[Dataset — start]

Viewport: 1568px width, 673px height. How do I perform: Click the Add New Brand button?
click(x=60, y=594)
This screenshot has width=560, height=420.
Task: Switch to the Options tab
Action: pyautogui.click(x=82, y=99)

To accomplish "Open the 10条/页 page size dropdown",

[Dataset — finish]
[Dataset — start]

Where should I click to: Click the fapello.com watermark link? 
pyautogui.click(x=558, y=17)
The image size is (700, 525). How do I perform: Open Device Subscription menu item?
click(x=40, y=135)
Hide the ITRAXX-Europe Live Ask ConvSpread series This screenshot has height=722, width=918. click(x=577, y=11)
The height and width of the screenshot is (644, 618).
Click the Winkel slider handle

[Dataset — finish]
[Dataset — start]

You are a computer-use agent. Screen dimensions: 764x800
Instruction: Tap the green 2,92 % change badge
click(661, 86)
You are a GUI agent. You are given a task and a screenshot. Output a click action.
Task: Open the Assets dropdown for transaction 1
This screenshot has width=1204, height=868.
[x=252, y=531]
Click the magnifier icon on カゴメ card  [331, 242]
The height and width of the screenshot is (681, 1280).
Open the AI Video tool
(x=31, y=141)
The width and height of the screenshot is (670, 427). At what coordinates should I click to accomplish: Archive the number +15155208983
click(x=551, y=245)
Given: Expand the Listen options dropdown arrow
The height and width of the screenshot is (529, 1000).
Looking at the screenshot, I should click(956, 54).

[Dataset — finish]

* [Assignment]: All lines above from the one containing "The image size" to the one containing "Click the Winkel slider handle" must be repeated exactly, both lines included, and no others.

* [Result]:
The image size is (700, 525). How do I perform: Open Device Subscription menu item?
click(x=40, y=135)
Hide the ITRAXX-Europe Live Ask ConvSpread series This screenshot has height=722, width=918. click(x=577, y=11)
The height and width of the screenshot is (644, 618).
Click the Winkel slider handle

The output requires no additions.